BEGIN Input data
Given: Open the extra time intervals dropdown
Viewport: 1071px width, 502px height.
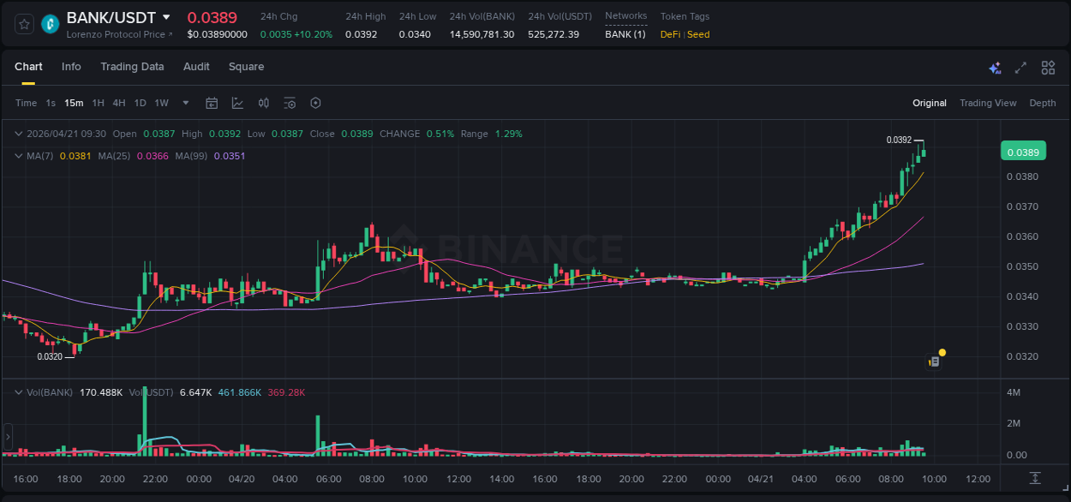Looking at the screenshot, I should coord(185,103).
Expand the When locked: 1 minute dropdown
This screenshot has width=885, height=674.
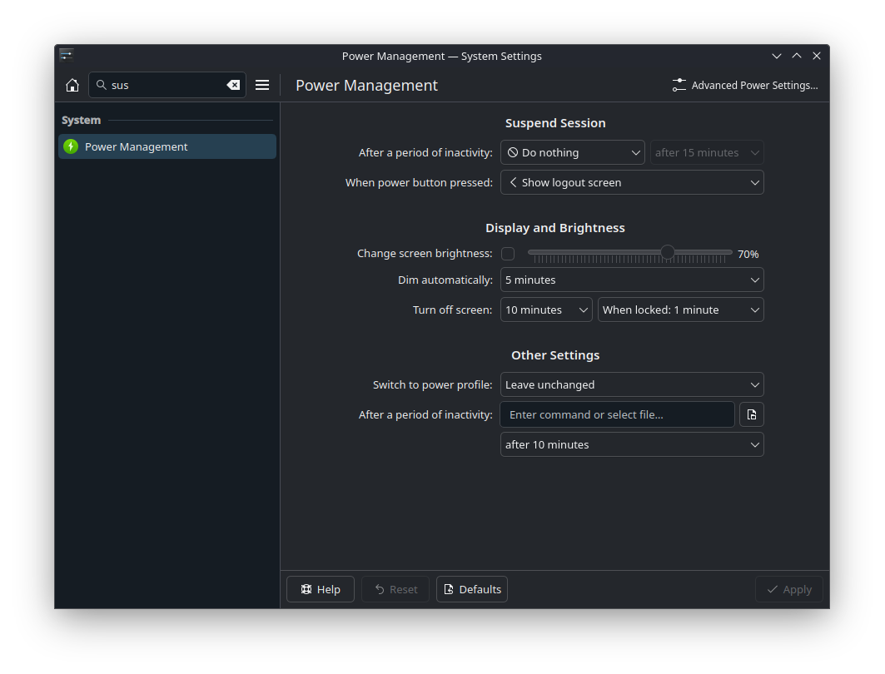point(680,310)
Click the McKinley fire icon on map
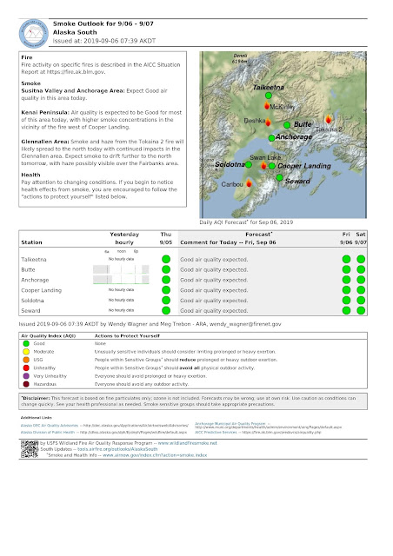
END Input data
• Work to be completed
Exclude all pictures and reproduce verbatim the lines running from the line that contains "This screenshot has width=885, height=674." to the end of the data above, both ends included.

• Result below
This screenshot has width=885, height=674.
point(680,310)
Click the McKinley fire icon on map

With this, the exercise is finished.